• _Selected extract_:
* Begin *

In order to train the adaptive equalizer, a training sequence must be transmitted to it on a regular basis. This allows the equalizer to “tune” itself until the training sequence is correctly interpreted. During training, the equalizer error, that is the difference between the equalizer output, and the known training sequence, is used to adjust the parameters in the mathematical functions of the equalizer until the error is minimized. For example, where the downhole communication unit 20 is designated to transmit downhole well condition information, such as pressure and temperature, to a surface communication unit 24, the adaptive equalizer 48 in the surface unit 24 must be trained prior to transmission of the environmental data. In a typical training method, the downhole unit 20 would transmit a preselected original training signal 212 at a preselected time to the surface unit 24. The adaptive equalizer 48, upon receiving the now distorted training signal 214, after propagation through the acoustic channel 14, would process the distorted signal 214 and produce an adaptive equalizer actual output 204. This actual output 204 may be “compared” to the desired result, namely the un-distorted, “clear” training signal 212 by finding the difference between the adaptive equalizer output 204 and a stored training signal 206. The stored training signal 206 is identical to the original training signal 212 (prior to distortion in the acoustic channel) and may be electronically stored for access by the equalizer 48. The difference between the desired output 204 and the stored training signal 206 is the error 208. The error 208 is used to adjust the parameters of the mathematical functions of the adaptive equalizer during repeated transmissions of the training signal 212 until the error 208 is minimized. After training, the output 204 of the adaptive equalizer will “match,” or be similar to, the transmitted acoustic signal 212 from the downhole unit. Such training sequences may be transmitted between two or more communications units, or from or to downhole or surface units.
It is desirable that the equalizer have a “window” in time during which the training session will occur. That is, the equalizer may not be capable of distinguishing a transmitted signal from a lengthy random string of detected noise. Or the equalizer may mistakenly identify random noise as a transmitted signal and attempt to filter the meaningless noise. To eliminate these problems, the equalizer may be notified that training is commencing. A notification signal, preferably a clear unmistakable signal, may notify the equalizer that a training sequence is commencing. Alternately, the training sequence can be transmitted at preprogrammed times so the equalizer can independently (i.e. without notification from the transmitter) perform self-training with a known transmitted training sequence. This allows the equalizer to adaptively recover even if there is an abrupt change in the acoustic channel making coherent communication with the equalizer impossible during a portion of the training exercise. In this case, after enough training cycles are presented to the equalizer, normal signal transmission can commence.
Because there is an inherent delay in acoustic signal transmission which is subject to change from well to well, it is necessary to perform a cross-correlation between the preprogrammed training sequence in the adaptive equalizer and the received signal roughly corresponding to the predetermined time that the known training sequence will be transmitted. This cross-correlation allows the received training signal 212, and the pre-programmed stored training signal 206 to be “aligned” in time so that training will be possible. Although not necessary, it is preferred that the training sequence be transmitted to the equalizer frequently during a job, even as the tubing string is being assembled and placed in the well if possible. A regimen of frequent training exercises insures that the equalizer adapts to acoustic changes in the well string caused by additions, removal, or movement of well tools and well fluids.

* End *

• _Task to carry out_: Summarize the passage on adaptive equalizer training in two sentences.

• _Dataset entries_:
* Begin *

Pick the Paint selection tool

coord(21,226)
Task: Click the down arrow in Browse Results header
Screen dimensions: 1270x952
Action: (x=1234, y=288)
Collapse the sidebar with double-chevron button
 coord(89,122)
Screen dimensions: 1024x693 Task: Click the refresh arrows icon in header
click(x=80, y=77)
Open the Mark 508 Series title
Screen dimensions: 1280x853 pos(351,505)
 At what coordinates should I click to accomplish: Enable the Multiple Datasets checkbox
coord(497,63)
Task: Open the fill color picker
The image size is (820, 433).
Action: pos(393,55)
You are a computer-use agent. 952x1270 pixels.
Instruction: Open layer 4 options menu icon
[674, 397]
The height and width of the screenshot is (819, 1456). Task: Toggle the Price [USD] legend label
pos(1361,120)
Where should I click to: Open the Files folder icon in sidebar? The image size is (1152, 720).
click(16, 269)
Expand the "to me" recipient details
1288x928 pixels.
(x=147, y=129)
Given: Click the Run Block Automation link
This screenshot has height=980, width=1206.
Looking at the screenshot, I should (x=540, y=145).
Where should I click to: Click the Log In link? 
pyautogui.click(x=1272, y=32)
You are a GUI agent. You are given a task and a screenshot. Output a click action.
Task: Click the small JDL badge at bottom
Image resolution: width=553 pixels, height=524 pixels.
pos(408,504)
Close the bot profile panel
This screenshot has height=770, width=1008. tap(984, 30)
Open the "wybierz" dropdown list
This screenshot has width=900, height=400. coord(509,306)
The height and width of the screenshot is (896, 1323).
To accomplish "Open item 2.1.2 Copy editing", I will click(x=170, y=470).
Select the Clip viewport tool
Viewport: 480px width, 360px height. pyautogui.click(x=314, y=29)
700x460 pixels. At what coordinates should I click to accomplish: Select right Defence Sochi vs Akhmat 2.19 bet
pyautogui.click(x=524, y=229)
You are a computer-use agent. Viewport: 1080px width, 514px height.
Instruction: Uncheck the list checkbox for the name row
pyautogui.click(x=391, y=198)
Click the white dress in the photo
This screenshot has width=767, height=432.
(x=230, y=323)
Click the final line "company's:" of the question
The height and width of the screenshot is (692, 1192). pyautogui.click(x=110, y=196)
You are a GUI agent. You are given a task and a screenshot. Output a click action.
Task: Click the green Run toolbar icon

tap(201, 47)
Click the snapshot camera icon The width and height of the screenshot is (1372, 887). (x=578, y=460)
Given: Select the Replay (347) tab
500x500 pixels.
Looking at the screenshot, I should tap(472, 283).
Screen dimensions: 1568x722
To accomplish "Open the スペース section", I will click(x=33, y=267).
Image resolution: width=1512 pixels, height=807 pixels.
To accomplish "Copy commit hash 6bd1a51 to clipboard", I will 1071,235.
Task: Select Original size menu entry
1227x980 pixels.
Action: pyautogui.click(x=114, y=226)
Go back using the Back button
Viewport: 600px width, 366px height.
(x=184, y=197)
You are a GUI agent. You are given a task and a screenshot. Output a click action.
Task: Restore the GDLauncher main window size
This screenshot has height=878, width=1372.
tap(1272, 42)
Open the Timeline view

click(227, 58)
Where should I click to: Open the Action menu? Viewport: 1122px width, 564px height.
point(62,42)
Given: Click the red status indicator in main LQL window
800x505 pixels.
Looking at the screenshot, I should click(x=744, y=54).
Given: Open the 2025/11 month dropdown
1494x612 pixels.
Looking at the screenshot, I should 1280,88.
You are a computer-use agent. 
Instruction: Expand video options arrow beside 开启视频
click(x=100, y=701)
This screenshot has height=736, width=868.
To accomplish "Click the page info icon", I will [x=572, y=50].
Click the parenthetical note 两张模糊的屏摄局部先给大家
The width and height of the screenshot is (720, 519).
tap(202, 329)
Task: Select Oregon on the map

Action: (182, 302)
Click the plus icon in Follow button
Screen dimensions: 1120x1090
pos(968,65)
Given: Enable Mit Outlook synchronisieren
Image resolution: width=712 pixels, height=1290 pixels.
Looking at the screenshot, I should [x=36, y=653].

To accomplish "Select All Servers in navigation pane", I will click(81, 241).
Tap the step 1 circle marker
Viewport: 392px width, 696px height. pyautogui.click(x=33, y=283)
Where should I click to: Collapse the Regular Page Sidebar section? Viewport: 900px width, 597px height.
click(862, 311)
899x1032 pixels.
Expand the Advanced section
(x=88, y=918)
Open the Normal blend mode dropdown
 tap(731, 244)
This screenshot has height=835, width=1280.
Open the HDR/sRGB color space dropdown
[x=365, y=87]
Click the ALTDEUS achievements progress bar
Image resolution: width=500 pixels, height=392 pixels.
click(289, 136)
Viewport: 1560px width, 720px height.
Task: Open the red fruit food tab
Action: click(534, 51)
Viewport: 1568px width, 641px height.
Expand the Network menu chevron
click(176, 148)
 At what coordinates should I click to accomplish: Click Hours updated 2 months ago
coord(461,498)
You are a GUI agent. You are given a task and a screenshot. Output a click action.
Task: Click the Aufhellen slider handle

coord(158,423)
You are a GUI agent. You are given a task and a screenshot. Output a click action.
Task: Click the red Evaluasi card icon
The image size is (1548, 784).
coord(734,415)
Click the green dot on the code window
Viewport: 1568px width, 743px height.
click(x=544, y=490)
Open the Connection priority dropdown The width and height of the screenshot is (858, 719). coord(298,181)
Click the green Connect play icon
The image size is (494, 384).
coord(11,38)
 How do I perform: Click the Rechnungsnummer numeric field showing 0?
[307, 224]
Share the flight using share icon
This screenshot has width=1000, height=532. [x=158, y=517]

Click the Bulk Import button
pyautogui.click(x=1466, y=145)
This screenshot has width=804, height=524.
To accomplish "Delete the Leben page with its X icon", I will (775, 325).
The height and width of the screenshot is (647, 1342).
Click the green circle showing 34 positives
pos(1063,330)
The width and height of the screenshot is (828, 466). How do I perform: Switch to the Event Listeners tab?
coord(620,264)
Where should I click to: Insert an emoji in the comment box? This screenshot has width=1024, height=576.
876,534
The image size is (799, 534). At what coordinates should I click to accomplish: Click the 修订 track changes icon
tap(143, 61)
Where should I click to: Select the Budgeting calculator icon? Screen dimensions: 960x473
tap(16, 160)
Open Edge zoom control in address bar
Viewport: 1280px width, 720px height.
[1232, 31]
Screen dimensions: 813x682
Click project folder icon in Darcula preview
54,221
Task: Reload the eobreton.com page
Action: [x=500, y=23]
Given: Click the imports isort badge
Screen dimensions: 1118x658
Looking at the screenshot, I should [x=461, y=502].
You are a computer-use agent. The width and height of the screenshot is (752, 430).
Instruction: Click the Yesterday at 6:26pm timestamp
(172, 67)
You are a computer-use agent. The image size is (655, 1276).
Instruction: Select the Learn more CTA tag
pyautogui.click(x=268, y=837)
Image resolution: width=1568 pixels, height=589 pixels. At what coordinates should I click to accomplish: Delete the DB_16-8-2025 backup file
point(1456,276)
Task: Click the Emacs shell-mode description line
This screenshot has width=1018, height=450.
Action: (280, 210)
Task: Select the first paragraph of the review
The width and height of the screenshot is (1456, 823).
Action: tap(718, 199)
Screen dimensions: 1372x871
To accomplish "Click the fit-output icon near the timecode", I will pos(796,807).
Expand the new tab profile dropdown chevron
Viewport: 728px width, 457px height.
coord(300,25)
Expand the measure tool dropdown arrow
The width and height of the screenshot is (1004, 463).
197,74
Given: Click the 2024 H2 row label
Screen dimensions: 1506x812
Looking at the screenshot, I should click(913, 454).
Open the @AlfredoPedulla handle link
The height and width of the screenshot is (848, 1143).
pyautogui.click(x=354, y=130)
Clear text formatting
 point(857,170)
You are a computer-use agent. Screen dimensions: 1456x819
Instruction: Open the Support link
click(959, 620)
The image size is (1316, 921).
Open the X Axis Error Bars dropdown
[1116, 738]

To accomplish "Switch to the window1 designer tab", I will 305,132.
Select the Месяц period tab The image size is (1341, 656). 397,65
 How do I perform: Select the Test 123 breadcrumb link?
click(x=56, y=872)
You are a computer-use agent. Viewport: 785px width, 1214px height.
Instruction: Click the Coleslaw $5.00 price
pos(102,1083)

* End *

• _Correct response_: An adaptive equalizer is trained by repeatedly receiving a known training sequence, comparing its output with a stored copy of that sequence, and adjusting its parameters until the error between them is minimized. Training can be announced by a notification signal or sent at preprogrammed times, with cross-correlation aligning the received and stored signals in time, and frequent training is preferred so the equalizer adapts to acoustic changes in the well string.